Entries provided:
◇ ◇ ◇

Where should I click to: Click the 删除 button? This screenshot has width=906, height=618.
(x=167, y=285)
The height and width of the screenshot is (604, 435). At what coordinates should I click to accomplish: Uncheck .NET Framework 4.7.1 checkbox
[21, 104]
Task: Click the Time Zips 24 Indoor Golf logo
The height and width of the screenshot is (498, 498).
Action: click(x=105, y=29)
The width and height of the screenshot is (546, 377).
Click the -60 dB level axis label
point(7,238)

◇ ◇ ◇

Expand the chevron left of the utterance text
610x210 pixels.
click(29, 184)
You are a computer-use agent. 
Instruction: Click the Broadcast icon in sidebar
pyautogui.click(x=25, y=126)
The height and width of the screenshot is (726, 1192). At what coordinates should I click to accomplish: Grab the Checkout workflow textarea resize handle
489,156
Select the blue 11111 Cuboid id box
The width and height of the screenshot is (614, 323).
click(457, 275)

◇ ◇ ◇

The problem:
Render the part of the records that opens with the line containing "Expand the chevron left of the utterance text" and closes with the line containing "click(457, 275)" as a Markdown table with the columns Number and Line. Give one row per line, include both end lines, and leave out blank lines.

Response:
| Number | Line |
|---|---|
| 1 | Expand the chevron left of the utterance text |
| 2 | 610x210 pixels. |
| 3 | click(29, 184) |
| 4 | You are a computer-use agent.  |
| 5 | Instruction: Click the Broadcast icon in sidebar |
| 6 | pyautogui.click(x=25, y=126) |
| 7 | The height and width of the screenshot is (726, 1192). At what coordinates should I click to accomplish: Grab the Checkout workflow textarea resize handle |
| 8 | 489,156 |
| 9 | Select the blue 11111 Cuboid id box |
| 10 | The width and height of the screenshot is (614, 323). |
| 11 | click(457, 275) |